◆ Objectif énoncé 1
Dis si chacune des affirmations (a), (b) et (c) concorde avec le récit de voyage à Copacabana : réponds par oui ou par non et cite à chaque fois les mots décisifs du récit. (a) La chambre double coûte 6 euros, petit déjeuner compris. (b) Anne Gaëlle mange sans difficulté. (c) La cathédrale est d’un blanc éclatant et de style mauresque.
◆ Objectif énoncé 2
Reprends le récit de voyage à Copacabana et poursuis-le à partir de sa dernière phrase, dans le même ton.

L’hôtel : 6 euros la chambre
double avec wc et douche chaude, télévision, vue sur le lac et
petit déjeuner inclus ! Nous déjeunons, Anne Gaëlle essaie tout du
moins, il lui est très difficile de manger depuis trois jours : les
odeurs, l’altitude, le choc émotionnel… Nous allons nous
promener sur la seule plage de Bolivie, balayée par les vents, nous
sommes exténués. Une petite visite des rues animées et de la
cathédrale de Copacabana. Elles est démesurément grande au vu de
la taille de cette ville, d’un blanc éclatant, et une architecture
de style mauresque d’une beauté déconcertante.

◆ Contenu des données
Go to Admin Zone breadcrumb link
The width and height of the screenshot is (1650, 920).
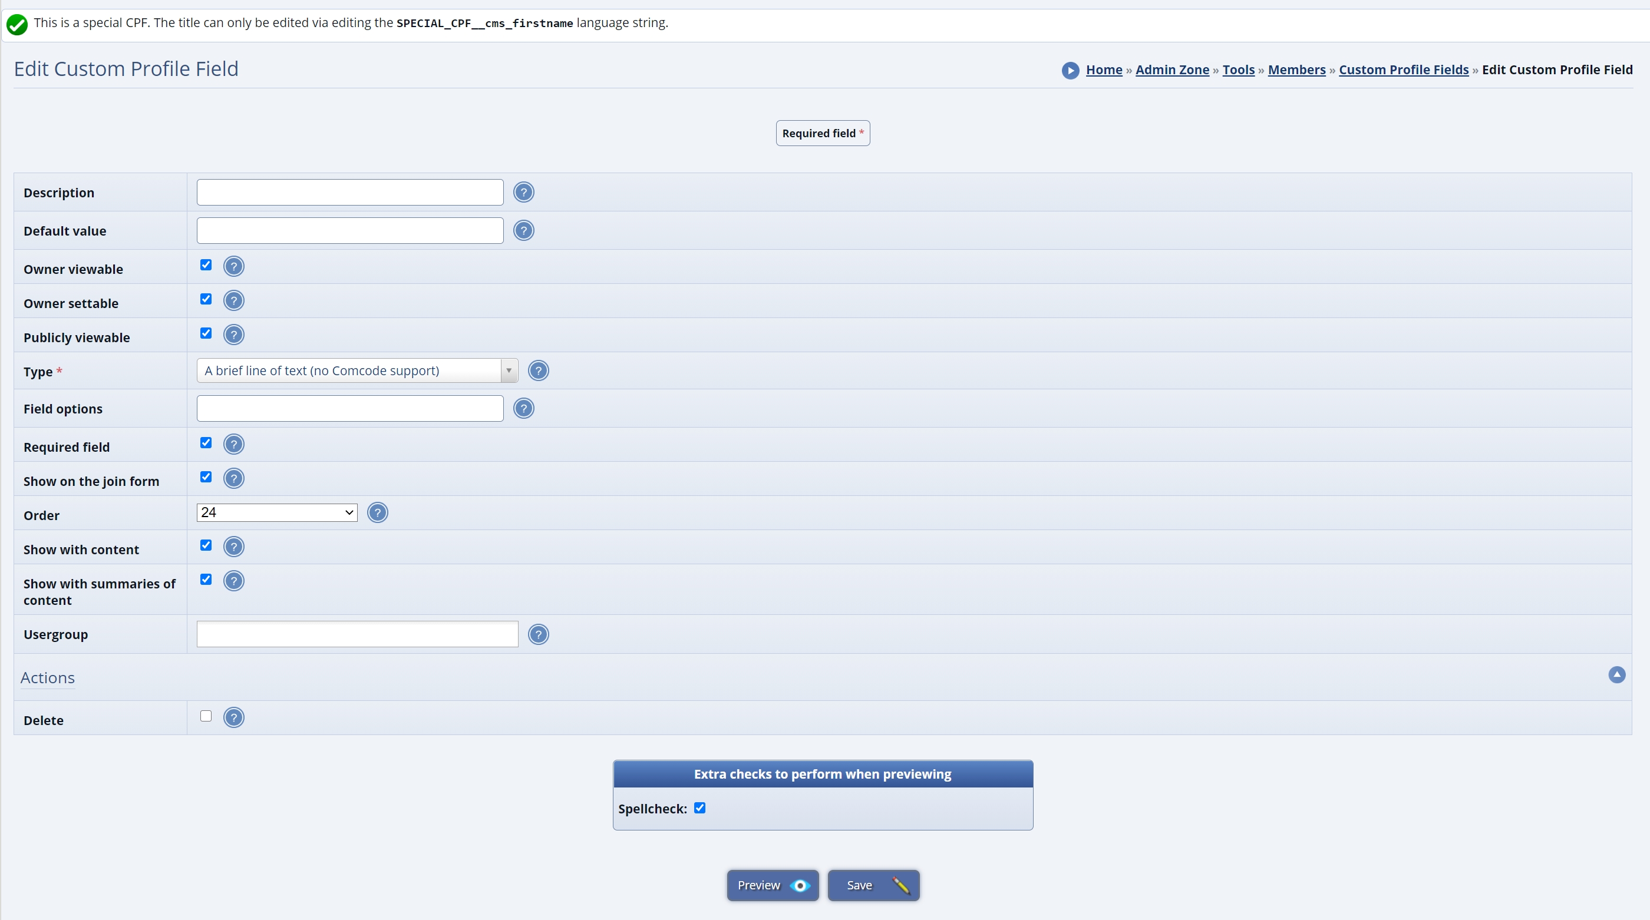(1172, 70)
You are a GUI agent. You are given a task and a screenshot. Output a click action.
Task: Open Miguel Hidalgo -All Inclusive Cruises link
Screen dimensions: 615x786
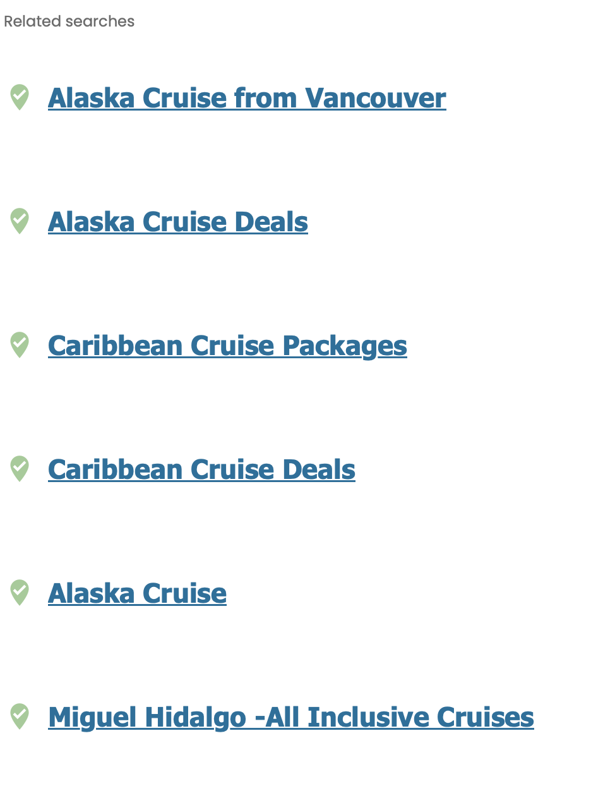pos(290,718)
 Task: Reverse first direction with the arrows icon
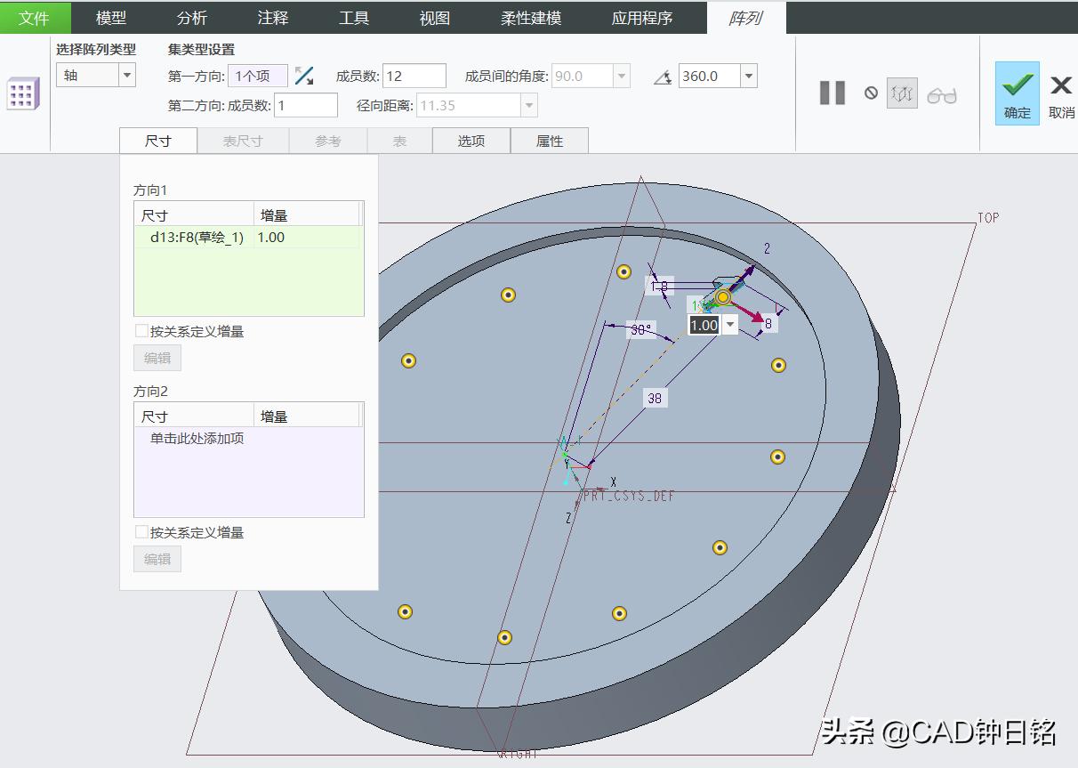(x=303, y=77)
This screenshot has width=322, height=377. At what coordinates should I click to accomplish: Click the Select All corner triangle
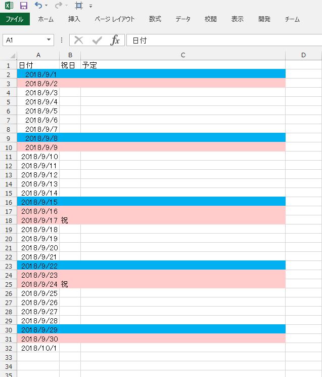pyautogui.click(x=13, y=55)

==

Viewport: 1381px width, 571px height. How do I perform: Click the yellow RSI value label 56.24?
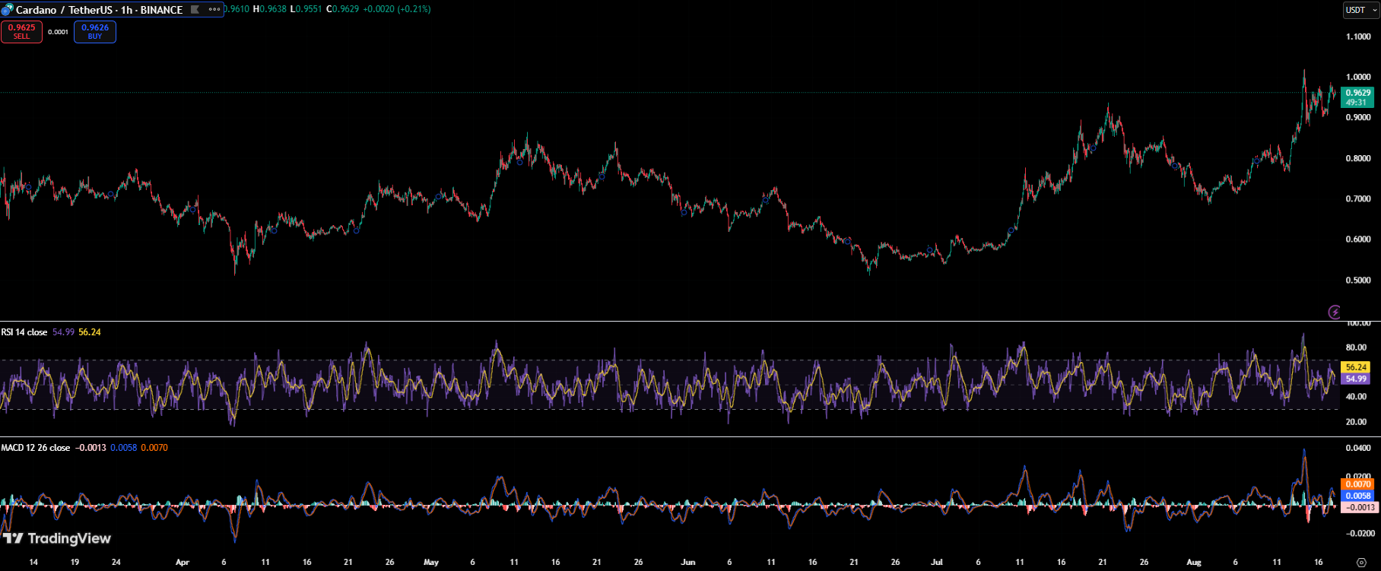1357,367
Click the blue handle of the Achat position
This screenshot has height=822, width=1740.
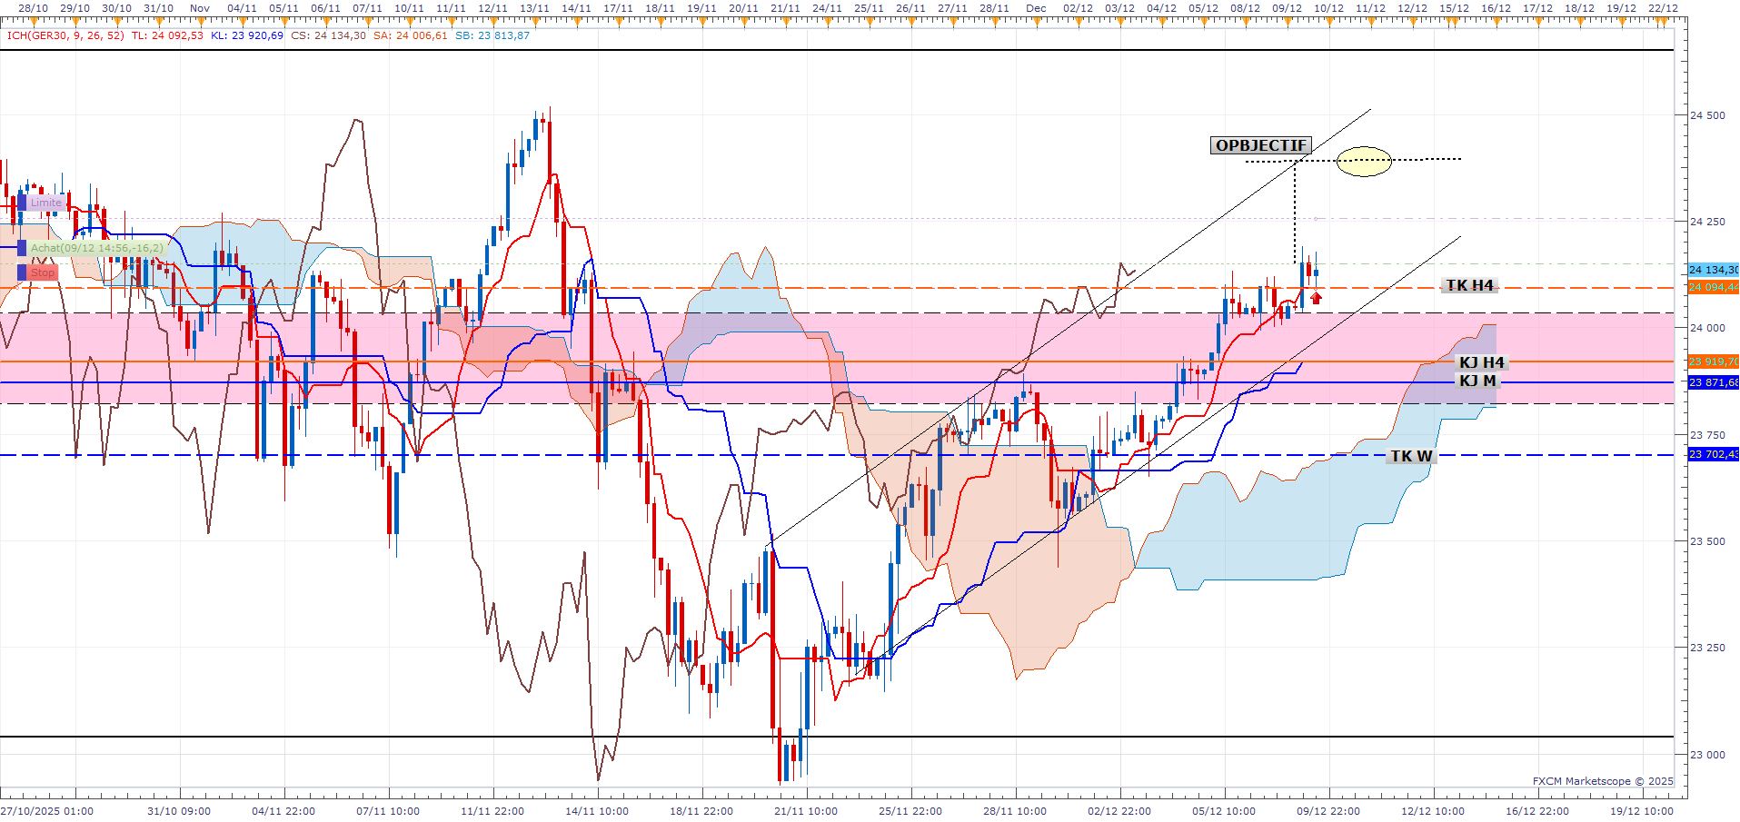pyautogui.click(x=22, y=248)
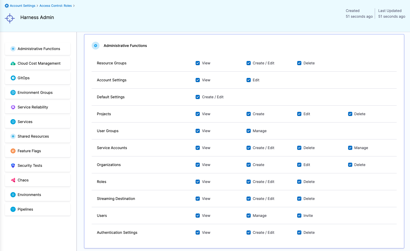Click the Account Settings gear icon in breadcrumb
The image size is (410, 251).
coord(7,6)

◆ Corrigé 1
(a) Oui : « 6 euros la chambre double avec wc et douche chaude, télévision, vue sur le lac et petit déjeuner inclus ! »
(b) Non : « il lui est très difficile de manger depuis trois jours »
(c) Oui : « d’un blanc éclatant, et une architecture de style mauresque »

◆ Corrigé 2
Une
curieuse parade a lieu devant le parvis, au milieu des échoppes
vendant toutes sortes de produits dérivés à la gloire de Jésus,
la bénédiction des voitures. Lorsque l’on observe leur façon de
conduire, cette bénédiction ne semble pas inutile. Nous traversons
les marchés, observons les va-et-vient dans les parcs, dînons, pas
d’eau chaude, donc pas de douche et nous allons nous coucher alors
que règne dans la chambre, un froid glacial.
18/07/2005
Lever
07h00, petit déjeuner et petite marche pour se mettre en forme.
Notre objectif, le Cerro Calveiro, petite colline sacrée qui domine
de ses 3966 mètres Copacabana. Au sommet, des croix, des monuments
religieux. La vue est infinie ; Copacabana en contrebas, sa
cathédrale démesurée, le lac, le Pérou, l’Ile du Soleil se
dévoilent à nous… En nous asseyant sur une stèle, nous sentons
que nous dérangeons….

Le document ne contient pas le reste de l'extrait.